Fairs | November 2019 | Rebecca Rego Barry

Boston’s Biblio Highlights

Courtesy of Justin Croft

One of the original Fortsas library catalogues will be offered at the Boston International Antiquarian Book Fair this weekend.

Looking ahead to the Boston book fairs this weekend, we’d like to share a short list of items that show the breadth of material on offer at the Boston International Antiquarian Book Fair.  

In the booth of Justin Croft Antiquarian Books, for example, you may encounter the rare first edition catalogue of the notorious Fortsas library catalogue. I first heard about this infamous 19th-century literary hoax in Joel Silver’s Winter 18 column, “Fake (Book) News.” In short, a prankster issued an auction catalogue of remarkable, unique books. When bidders arrived to the sale, however, they were surprised to find it was all a practical joke. One of the original 132 copies, this one contains a leaf of early manuscript describing the affair and the original “Avis” sheet that announced its cancellation.
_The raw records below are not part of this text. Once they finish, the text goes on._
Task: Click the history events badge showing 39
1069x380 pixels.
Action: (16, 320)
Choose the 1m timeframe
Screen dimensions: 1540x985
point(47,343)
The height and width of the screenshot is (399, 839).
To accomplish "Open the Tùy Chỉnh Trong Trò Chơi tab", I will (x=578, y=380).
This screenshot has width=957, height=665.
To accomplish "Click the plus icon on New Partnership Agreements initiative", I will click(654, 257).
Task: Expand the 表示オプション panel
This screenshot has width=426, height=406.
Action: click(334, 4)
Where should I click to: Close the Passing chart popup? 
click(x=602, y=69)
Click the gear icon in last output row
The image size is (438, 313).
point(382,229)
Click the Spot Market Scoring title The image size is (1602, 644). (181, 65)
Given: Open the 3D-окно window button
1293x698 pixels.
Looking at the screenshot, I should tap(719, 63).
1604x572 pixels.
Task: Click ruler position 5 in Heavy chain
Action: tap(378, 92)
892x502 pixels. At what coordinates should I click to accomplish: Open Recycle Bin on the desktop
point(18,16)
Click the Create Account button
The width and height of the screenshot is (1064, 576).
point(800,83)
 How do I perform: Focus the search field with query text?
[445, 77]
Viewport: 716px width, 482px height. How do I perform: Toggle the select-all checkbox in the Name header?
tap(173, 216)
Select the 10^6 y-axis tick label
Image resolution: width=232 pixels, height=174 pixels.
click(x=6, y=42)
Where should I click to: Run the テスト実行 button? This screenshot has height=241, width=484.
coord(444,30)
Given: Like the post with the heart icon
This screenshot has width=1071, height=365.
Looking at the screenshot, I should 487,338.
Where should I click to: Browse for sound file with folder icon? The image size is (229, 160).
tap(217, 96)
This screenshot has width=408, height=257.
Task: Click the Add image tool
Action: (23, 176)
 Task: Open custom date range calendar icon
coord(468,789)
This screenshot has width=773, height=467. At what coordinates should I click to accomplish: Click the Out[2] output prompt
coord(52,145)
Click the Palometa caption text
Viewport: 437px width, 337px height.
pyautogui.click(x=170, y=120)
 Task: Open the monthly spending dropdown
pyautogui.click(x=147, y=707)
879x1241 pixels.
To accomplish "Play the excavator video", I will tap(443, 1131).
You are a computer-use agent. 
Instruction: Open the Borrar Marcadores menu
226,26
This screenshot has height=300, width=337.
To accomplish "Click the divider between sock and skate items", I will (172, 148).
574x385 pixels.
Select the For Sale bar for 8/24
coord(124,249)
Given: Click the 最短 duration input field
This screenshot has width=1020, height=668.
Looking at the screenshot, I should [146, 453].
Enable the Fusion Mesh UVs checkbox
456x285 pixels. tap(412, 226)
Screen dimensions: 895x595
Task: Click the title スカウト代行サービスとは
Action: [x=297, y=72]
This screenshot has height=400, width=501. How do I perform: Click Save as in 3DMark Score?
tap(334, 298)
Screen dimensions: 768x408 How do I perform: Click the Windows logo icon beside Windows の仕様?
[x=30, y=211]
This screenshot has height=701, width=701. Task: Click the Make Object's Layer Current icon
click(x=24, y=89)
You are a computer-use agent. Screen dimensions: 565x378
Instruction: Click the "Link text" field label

If a Second Folio is in your sights, get thee to Raptis Rare Books, where the luxuriously bound Bishop-Stockhausen copy of the rare first issue of Shakespeare’s Second Folio (1632) will be waiting. It is estimated that no more than 1,000 copies of the Second Folio were printed, and it is believed less than 200 copies are still in existence today, according to the bookseller.

Courtest of Productive Arts

The Ohio-based Productive Arts, purveyors of Russian & Soviet art, design and photo related books, journals, magazines, posters, publications, and ephemera, intend to showcase a set of Suprematist bookplates, “Biblioteka P.V. Gubar.” The design is attributed to Ilya Chasnik, circa 1925.

Bookseller John W. Knott, Jr. is bringing an archive of typed and manuscript signed letters from the business files of London publisher J.M. Dent, c. 1920s-30s. Correspondents include the leading literary lights of the era, e.g., Max Beerbohm, Arthur Conan Doyle, Joseph Conrad, T.S. Eliot, Ford Madox Ford, E.M. Forster, Thomas Hardy, James Joyce, A.A. Milne, Arthur Rackham, George Bernard Shaw, J.R.R. Tolkien, H.G. Wells, Virginia Woolf, W.B. Yeats, and others.

And, finally, if the first edition of the 1611 King James Bible, aka the “Great He Bible,” referred to as such due to a printer’s error in Ruth 3:15, seems like a fit for your collection, look for bookseller James Gray, who specializes in early printed books.